- Work to be completed -
Under this line is a listing; return exactly the lines starting at the one with "This screenshot has" and running down to the one with "Task: Click the magnifier", and leave out its pictures.
[Data records — start]
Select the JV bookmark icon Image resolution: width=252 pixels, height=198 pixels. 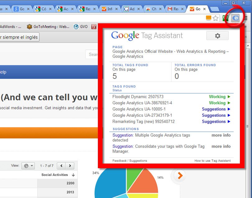[94, 27]
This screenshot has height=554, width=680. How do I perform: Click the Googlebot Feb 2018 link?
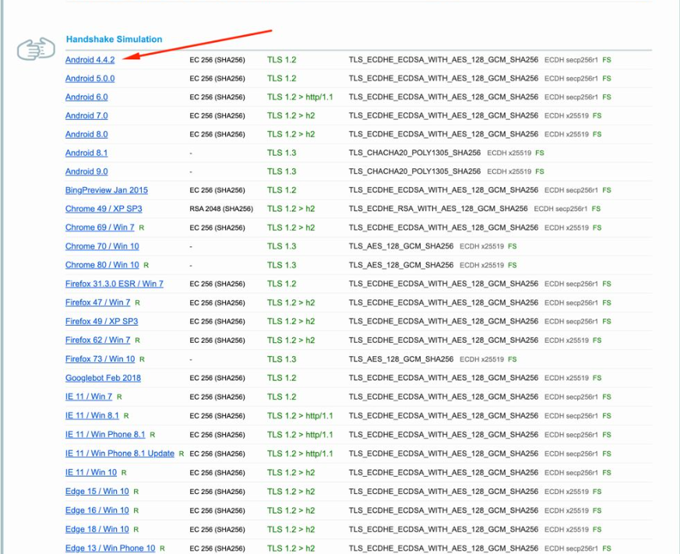103,378
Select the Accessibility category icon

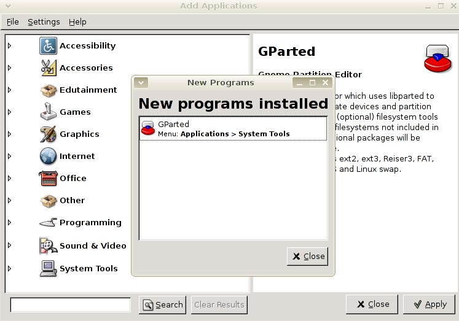48,45

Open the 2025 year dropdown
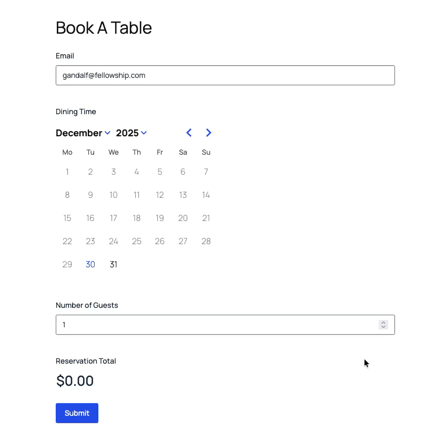point(131,133)
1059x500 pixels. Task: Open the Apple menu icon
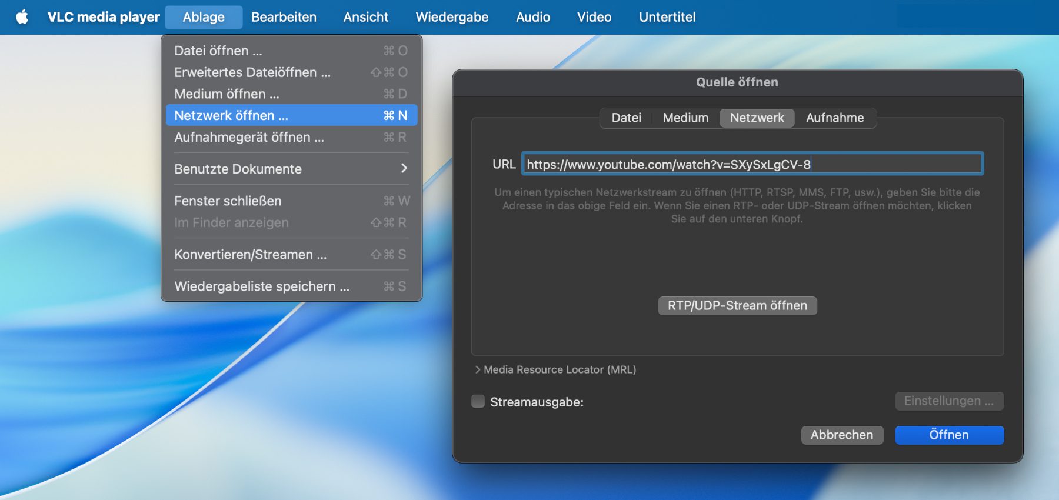pos(22,17)
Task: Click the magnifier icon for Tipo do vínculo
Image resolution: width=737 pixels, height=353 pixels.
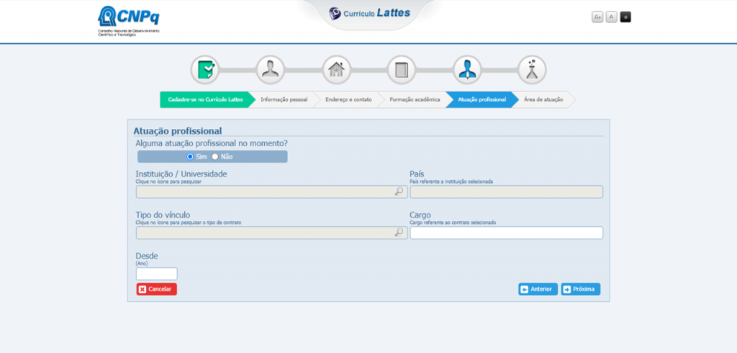Action: pos(399,233)

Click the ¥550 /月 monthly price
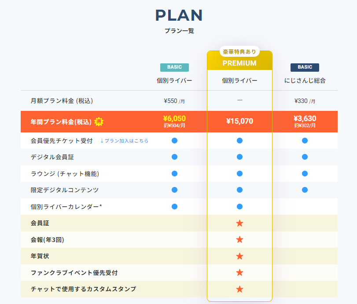(174, 101)
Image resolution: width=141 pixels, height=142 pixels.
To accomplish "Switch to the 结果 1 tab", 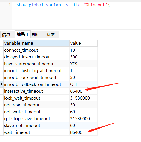I will click(x=22, y=34).
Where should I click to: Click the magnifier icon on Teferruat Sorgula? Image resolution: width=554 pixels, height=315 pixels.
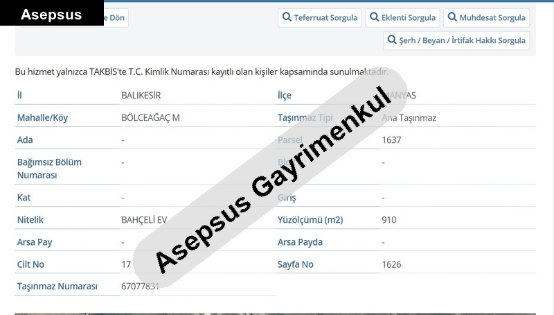pyautogui.click(x=287, y=17)
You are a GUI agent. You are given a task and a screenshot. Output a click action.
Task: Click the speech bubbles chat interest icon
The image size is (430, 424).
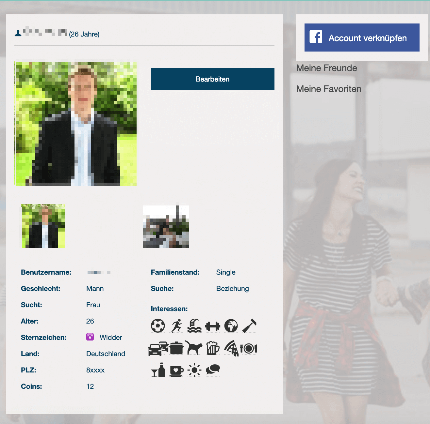pyautogui.click(x=213, y=370)
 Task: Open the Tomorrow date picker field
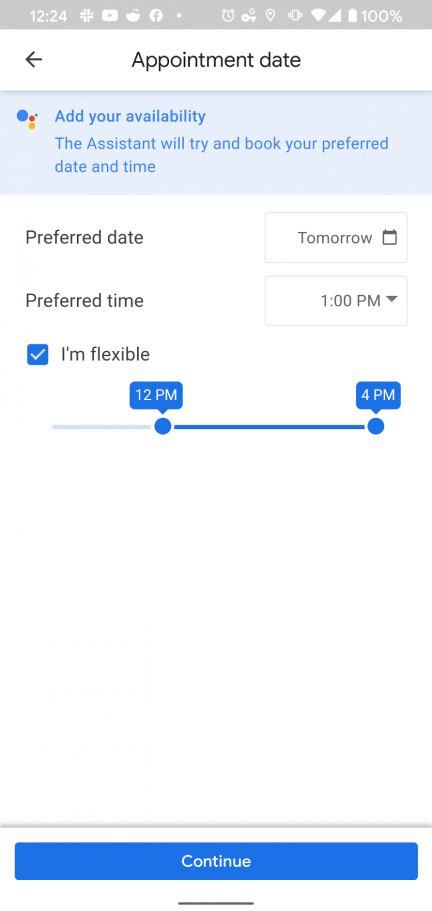(x=335, y=238)
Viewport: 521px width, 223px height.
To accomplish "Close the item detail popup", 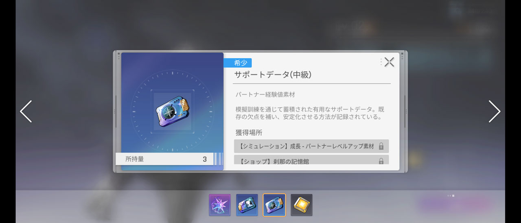I will (x=390, y=62).
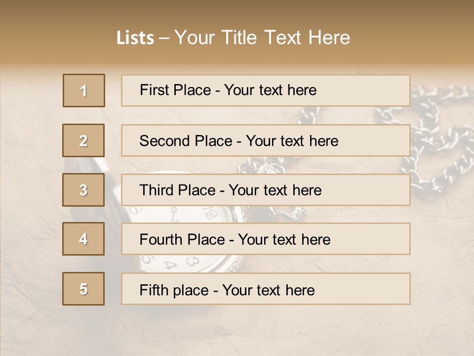
Task: Select the number 2 box
Action: (83, 141)
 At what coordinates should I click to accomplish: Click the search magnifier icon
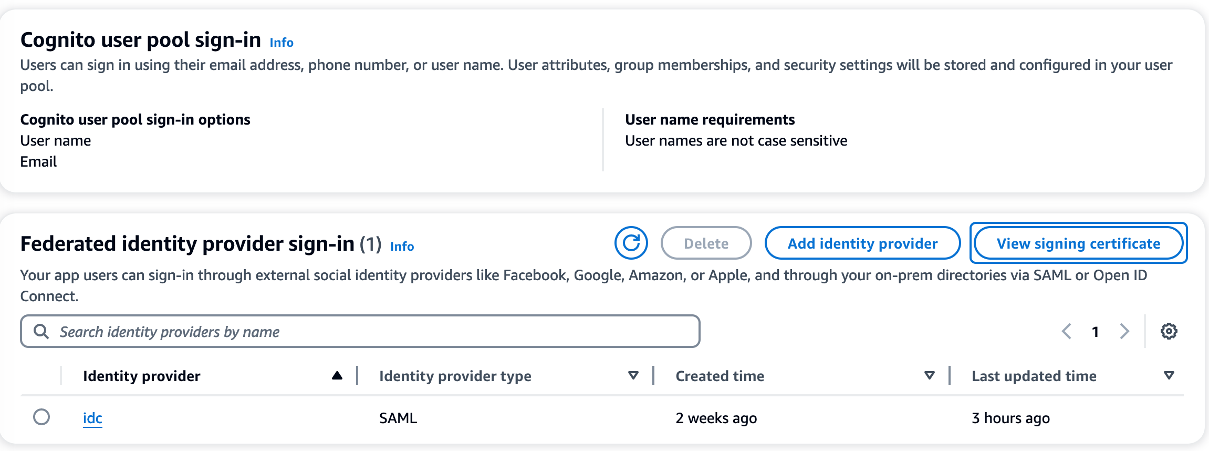pyautogui.click(x=41, y=331)
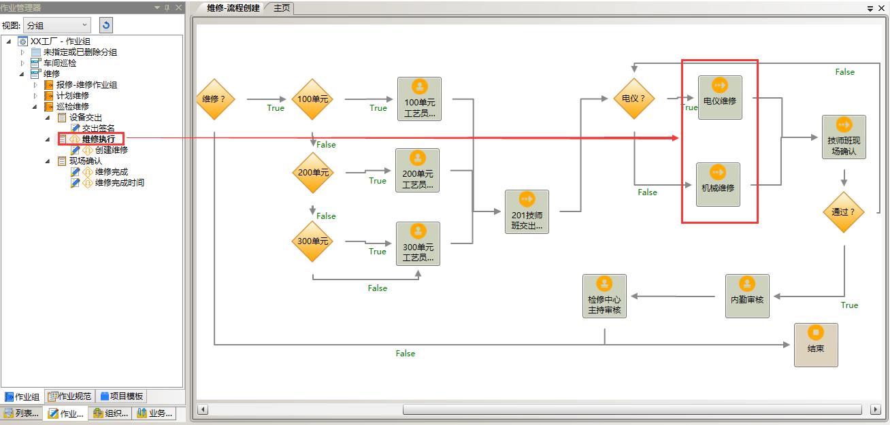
[Data records — finish]
- Problem solution -
This screenshot has height=554, width=680. How do I perform: Click the Googlebot Feb 2018 link?
103,378
Select the Accessibility category icon

48,45

Open the 2025 year dropdown
point(131,133)
1059x500 pixels. Task: Open the Apple menu icon
pos(22,17)
Task: Click the magnifier icon for Tipo do vínculo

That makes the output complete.